= Joyce Solomon Moorman =

American composer and educator (born 1946)

Joyce Solomon Moorman (born May 11, 1946) is an American composer and educator.

== Biography ==
Moorman was born in Tuskegee, Alabama on May 11, 1946, and grew up in Columbia, South Carolina. She attended segregated public schools through high school. Moorman earned a bachelor's degree from Vassar College in 1968 and in 1971, a masters of arts from Rutgers University. She earned a masters of fine arts from Sarah Lawrence College in 1975. In 1982, she earned her doctorate from Columbia University.

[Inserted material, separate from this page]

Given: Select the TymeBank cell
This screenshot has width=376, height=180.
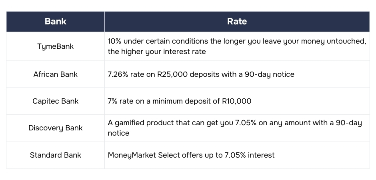Looking at the screenshot, I should [x=55, y=46].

She taught at the Brooklyn Music School starting in 1982 and leaving in 1993. She has also taught at the Borough of Manhattan Community College, St. John's University, York College, LaGuardia Community College, NYC College and at Brooklyn College.

In 1976, she received a jazz study grant from the National Endowment for the Arts (NEA). In 1998, she was the winner of the Vienna Modern Masters Millennium Commission Competition.

== Works ==
Moorman's work, "The Soul of Nature" premiered with the Detroit Symphony Orchestra in 1990. She composed Race Riot, a work based on Andy Warhol's piece of the same name. It premiered in 2000 at the Pennsylvania Academy. In 2016, the world premiere of Cape Coast Castle was played the Richmond County Orchestra. Cape Coast Castle describes The Door of No Return in Ghana.

Her opera, Elegies for the Fallen, is based on the poetry of Rashidah Ismaili and is a commemoration of the Soweto Massacre.